**** RECORD LIST ****
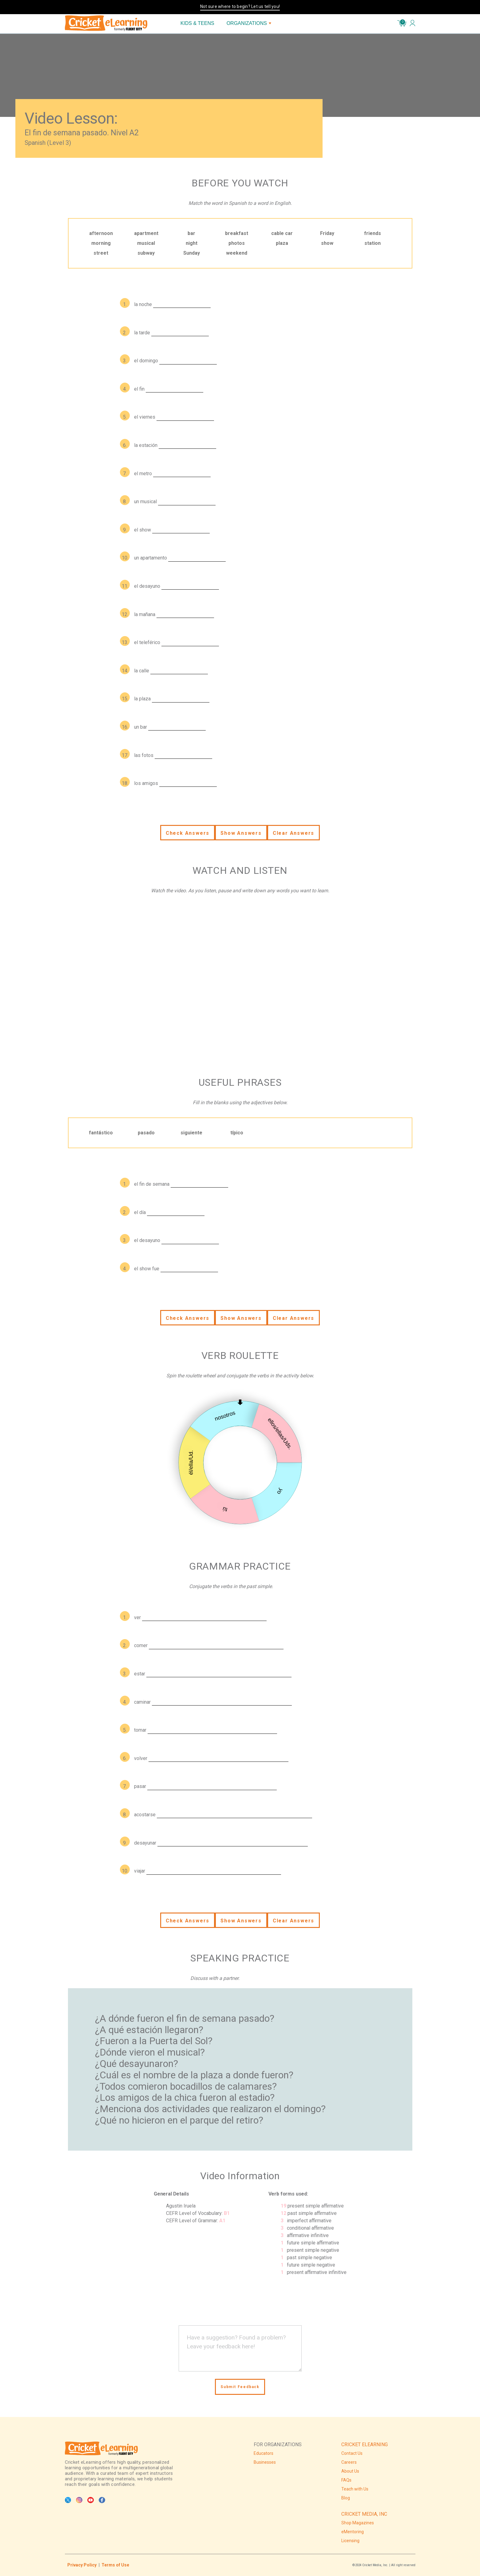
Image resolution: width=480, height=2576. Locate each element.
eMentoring (352, 2531)
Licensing (350, 2540)
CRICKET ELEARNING (364, 2444)
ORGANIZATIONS (249, 23)
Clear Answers (293, 833)
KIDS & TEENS (197, 23)
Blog (345, 2497)
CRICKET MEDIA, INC (364, 2514)
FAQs (346, 2480)
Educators (263, 2453)
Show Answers (241, 833)
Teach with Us (354, 2488)
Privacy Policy (82, 2564)
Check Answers (187, 833)
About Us (350, 2471)
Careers (349, 2462)
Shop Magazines (357, 2522)
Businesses (265, 2462)
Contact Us (352, 2453)
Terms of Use (115, 2564)
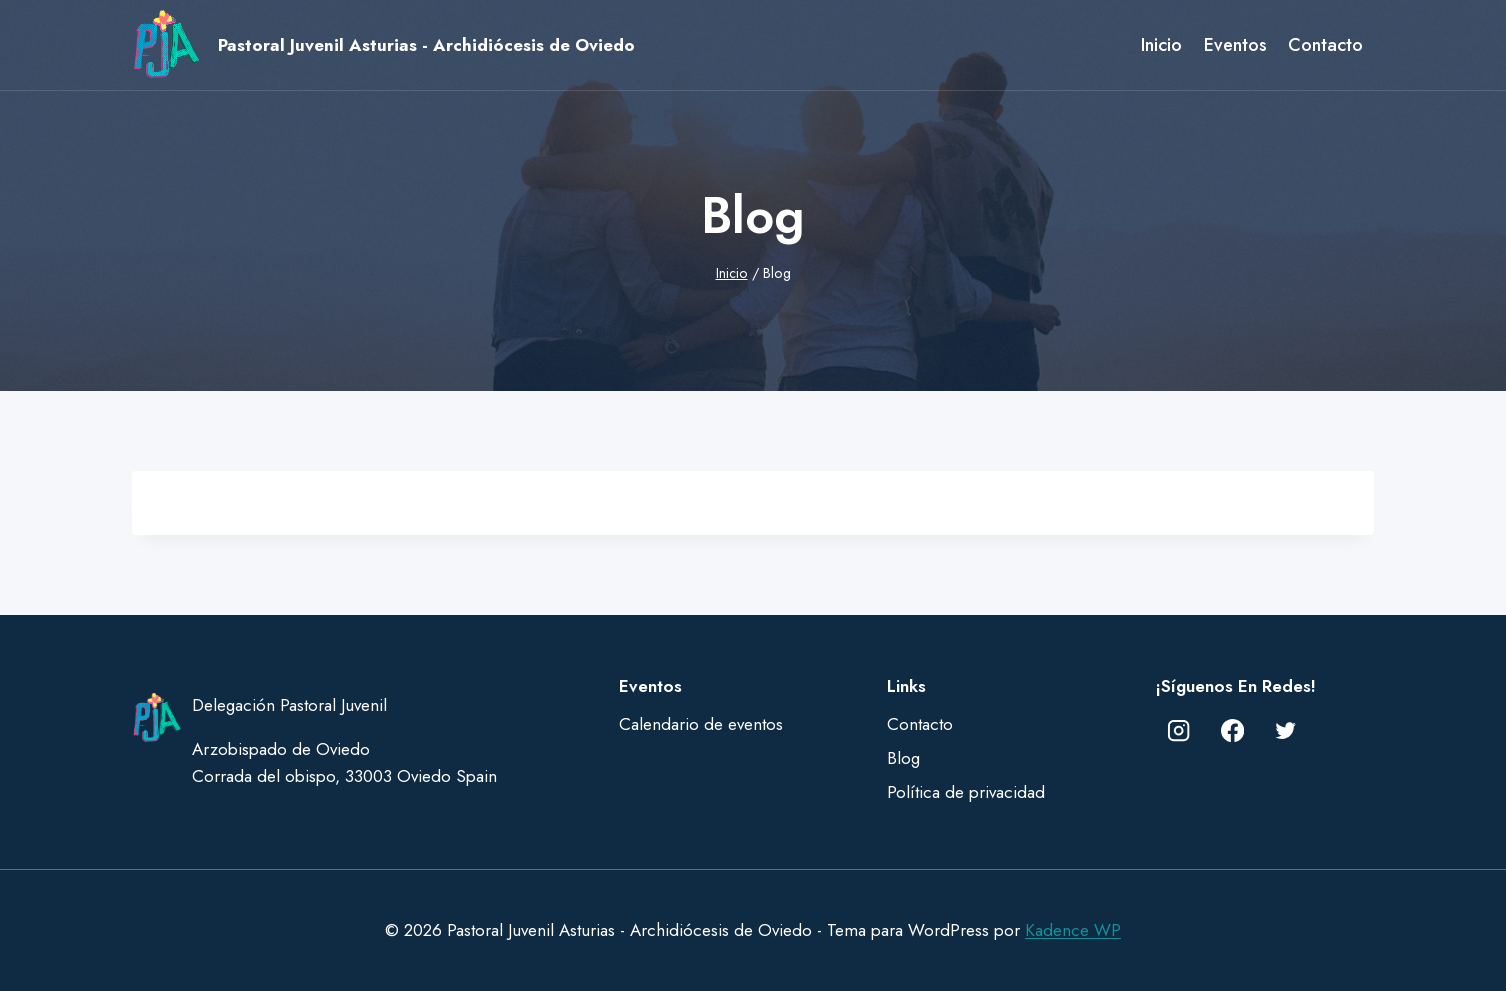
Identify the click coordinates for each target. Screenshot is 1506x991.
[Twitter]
****
:: PROBLEM DETAILS ::
Reproduce all of the records above, substituting "Responses" for every occurrence of "Answers" and changing nothing else. Leave the pictures out.

:: WRITTEN SOLUTION ::
Image resolution: width=480, height=2576. Locate each element.
eMentoring (352, 2531)
Licensing (350, 2540)
CRICKET ELEARNING (364, 2444)
ORGANIZATIONS (249, 23)
Clear Responses (293, 833)
KIDS & TEENS (197, 23)
Blog (345, 2497)
CRICKET MEDIA, INC (364, 2514)
FAQs (346, 2480)
Educators (263, 2453)
Show Responses (241, 833)
Teach with Us (354, 2488)
Privacy Policy (82, 2564)
Check Responses (187, 833)
About Us (350, 2471)
Careers (349, 2462)
Shop Magazines (357, 2522)
Businesses (265, 2462)
Contact Us (352, 2453)
Terms of Use (115, 2564)
Identify the click coordinates for each target. Screenshot is 1506x991.
[Twitter]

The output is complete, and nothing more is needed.